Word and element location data
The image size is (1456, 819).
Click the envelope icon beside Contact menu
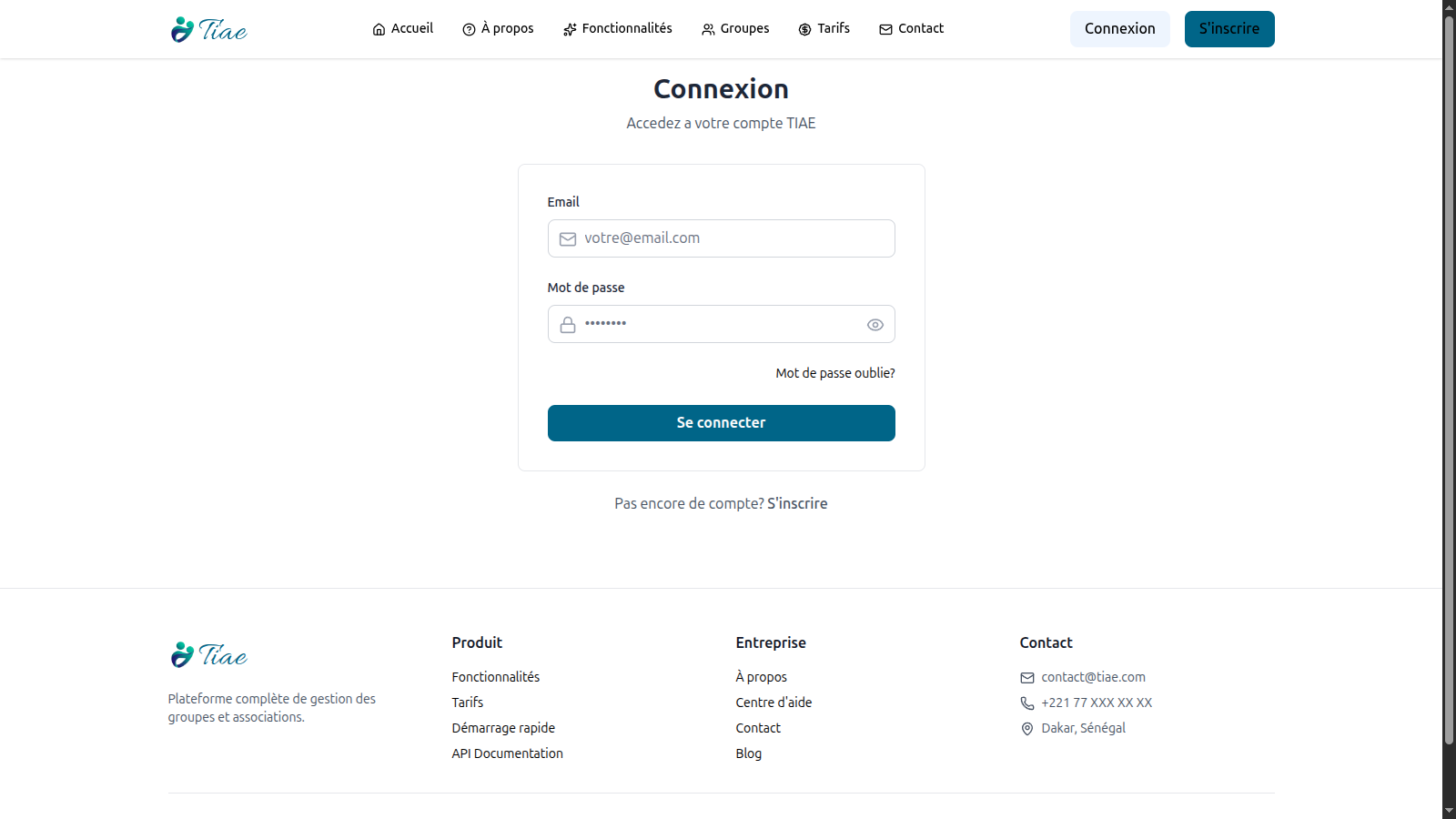tap(885, 29)
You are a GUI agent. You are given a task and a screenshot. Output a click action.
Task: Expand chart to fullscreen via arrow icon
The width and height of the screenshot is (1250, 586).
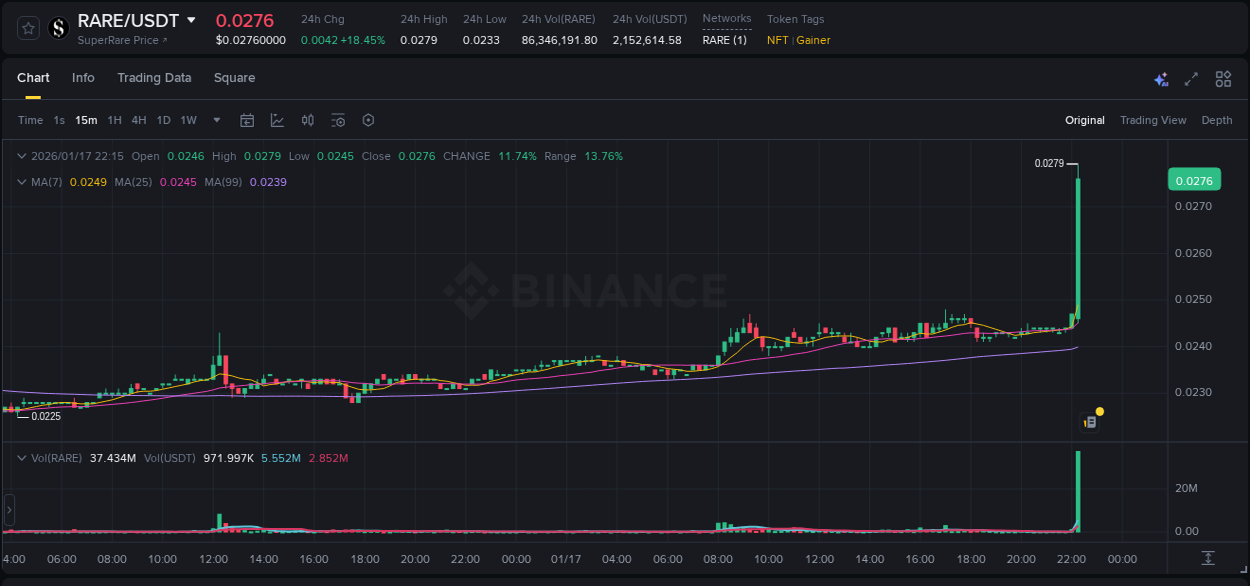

Set exercise: Count the lines of the material above that contain the word "screenshot", and give only that number.

Solution for this exercise: 2